Integrated Pest Management (IPM) is a pest control method which incorporates ecological principles into pest management practices. Gardens are full of insects, some are considered beneficial because they act as pollinators, decompose organic matter, or eat pests. However many of the critters and insects in gardens are considered pests, which the IPM program of the University of California defines as “organisms that damage or interfere with desirable plants…(they) also include organisms that impact human or animal health.”
In the picture below you will find a lady bug and several aphids. Aphids are soft-bodied insects that feed on the sap of plants; they are considered pests because they damage the ability of the plant to provide nutrients to its leaves. Aphids also accumulate rather quickly, so if one is found, many more will follow. Luckily, aphids can usually be removed by spraying them off with water or hand picking. Larger infestation issues can be resolved with homemade garlic or pepper sprays.
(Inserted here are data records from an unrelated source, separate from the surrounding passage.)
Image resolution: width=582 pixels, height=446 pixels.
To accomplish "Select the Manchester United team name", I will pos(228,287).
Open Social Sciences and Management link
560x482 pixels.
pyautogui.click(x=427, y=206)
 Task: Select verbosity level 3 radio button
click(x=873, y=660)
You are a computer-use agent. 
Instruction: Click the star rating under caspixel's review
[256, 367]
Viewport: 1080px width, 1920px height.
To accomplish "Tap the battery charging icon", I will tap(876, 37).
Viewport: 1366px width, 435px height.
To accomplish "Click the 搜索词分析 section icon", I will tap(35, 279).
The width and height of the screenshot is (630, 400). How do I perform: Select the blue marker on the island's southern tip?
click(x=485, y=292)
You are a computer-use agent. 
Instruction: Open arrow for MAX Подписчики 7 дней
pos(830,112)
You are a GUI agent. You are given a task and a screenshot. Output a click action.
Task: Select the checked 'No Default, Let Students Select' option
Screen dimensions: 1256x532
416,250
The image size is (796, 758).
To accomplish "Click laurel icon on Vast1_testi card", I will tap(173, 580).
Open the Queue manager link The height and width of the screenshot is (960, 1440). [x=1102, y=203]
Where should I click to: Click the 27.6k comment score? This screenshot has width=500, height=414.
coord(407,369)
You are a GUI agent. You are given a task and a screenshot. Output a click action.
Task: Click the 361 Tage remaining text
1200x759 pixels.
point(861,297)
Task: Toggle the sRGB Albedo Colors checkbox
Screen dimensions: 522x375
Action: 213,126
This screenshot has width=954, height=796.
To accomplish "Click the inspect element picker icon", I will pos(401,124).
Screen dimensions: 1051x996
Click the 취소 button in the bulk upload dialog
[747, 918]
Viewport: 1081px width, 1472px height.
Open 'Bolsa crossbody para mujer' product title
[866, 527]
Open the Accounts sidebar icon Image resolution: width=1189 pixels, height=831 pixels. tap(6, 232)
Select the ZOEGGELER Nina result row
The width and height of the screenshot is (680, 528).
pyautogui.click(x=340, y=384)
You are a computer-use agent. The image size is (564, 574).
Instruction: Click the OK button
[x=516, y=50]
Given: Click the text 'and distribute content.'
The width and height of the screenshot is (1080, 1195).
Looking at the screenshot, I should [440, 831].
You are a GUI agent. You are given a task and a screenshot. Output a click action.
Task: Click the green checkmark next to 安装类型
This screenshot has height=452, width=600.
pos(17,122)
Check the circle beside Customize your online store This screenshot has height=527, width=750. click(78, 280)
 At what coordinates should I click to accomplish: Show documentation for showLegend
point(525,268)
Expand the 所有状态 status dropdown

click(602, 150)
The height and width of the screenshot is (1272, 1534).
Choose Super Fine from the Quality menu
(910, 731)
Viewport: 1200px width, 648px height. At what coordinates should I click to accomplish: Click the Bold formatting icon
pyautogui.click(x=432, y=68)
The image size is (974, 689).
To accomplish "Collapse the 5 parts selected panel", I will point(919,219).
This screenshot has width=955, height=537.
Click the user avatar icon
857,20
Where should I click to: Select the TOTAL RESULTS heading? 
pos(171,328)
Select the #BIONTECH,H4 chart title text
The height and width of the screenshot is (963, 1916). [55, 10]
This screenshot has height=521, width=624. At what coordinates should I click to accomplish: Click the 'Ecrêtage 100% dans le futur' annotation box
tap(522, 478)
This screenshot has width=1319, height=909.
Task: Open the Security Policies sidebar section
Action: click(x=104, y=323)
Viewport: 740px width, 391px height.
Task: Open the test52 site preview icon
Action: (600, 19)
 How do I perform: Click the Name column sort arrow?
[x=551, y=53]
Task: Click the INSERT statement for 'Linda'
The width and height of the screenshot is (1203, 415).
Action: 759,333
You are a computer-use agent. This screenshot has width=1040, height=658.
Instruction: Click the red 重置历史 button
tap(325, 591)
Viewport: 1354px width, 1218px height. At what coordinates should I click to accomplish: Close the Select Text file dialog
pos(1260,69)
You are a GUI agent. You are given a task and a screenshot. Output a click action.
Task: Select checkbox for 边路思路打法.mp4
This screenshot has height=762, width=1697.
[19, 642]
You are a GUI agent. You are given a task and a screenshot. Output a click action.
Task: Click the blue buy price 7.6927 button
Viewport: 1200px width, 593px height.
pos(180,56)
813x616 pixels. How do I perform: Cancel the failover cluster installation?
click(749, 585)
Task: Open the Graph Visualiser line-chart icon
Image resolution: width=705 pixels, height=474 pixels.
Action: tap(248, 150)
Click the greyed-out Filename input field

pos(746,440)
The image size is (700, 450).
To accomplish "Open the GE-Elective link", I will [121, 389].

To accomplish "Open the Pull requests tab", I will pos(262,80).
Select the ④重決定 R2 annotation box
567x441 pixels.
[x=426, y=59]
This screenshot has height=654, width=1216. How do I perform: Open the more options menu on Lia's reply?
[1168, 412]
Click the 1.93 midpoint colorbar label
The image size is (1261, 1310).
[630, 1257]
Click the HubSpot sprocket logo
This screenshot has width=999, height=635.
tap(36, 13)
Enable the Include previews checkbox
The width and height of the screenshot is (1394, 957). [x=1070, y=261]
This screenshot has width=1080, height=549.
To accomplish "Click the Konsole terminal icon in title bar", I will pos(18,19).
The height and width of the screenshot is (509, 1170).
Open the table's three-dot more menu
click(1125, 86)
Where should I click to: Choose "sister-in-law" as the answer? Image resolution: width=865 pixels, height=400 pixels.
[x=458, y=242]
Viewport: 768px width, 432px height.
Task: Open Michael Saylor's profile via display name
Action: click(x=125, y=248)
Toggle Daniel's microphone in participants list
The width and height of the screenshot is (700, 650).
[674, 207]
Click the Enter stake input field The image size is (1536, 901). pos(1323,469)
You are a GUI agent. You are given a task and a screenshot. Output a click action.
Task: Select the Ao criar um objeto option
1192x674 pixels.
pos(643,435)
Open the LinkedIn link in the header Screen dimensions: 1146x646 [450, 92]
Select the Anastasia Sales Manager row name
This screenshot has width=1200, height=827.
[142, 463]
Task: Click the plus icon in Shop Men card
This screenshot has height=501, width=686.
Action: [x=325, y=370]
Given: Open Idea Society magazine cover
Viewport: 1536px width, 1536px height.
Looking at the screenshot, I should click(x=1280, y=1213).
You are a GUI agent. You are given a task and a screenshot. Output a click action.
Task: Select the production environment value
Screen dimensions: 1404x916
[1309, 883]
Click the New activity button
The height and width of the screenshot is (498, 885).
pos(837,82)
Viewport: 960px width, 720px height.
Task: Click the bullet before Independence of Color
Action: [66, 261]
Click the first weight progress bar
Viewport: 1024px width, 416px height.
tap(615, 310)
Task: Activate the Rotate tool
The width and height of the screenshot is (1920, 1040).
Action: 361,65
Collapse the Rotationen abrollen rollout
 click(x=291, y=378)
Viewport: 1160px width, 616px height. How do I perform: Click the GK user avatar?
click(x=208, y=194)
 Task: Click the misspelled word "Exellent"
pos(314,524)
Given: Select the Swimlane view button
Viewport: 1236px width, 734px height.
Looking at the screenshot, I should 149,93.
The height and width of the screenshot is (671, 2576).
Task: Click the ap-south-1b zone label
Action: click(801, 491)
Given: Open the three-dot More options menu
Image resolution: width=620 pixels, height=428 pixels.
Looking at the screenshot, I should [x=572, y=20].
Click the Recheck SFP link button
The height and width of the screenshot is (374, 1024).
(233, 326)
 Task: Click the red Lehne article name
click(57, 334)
IPM is a targeted approach to reducing pest populations and is based on the following principles and techniques:
1. There is an acceptable level of pest population. Prior to commercial agriculture many farmers accepted that they would lose a small percentage of their yield to pests. Over time, the standardization of more potent pesticides and elaborate applications (such as crop dusting) changed the expectation of commercial farmers. IPM developed as an alternative to widespread pesticide use in the 1950s throughout the US, when indiscriminate field spraying began to occur on commercial agriculture sites.
3. Monitoring. Monitoring is the key to success with IPM practices. Careful observation and identification of which species are harming the garden will allow the gardener to determine the best method of pest control.
4. Appropriate control mechanisms. There are essentially three control mechanisms used in IPM: mechanical, biological, and limited pesticidal controls. When pest populations are low and localilized, mechanical controls (such as hand-picking or water spraying) can remove pests best. Biological controls include the use of natural sprays, intercropping, and incorporating plant species that attract natural enemies of pests. Finally, limited pesticidal controls are used when both mechanical and biological controls have failed. A targeted application of a pesticide may be used to reduce the pest population.
You can practice Integrated Pest Management in your school’s garden. In late January/early February, start planning your garden. This is easily done by tracing an outline of your planting area and creating symbols for different plants. Incorporate the concepts of intercropping into your garden design. Also, try to include nectar-producing plants which tend to attract a variety of pest enemies naturally. Other plants to try: marigolds, peppers, and garlic.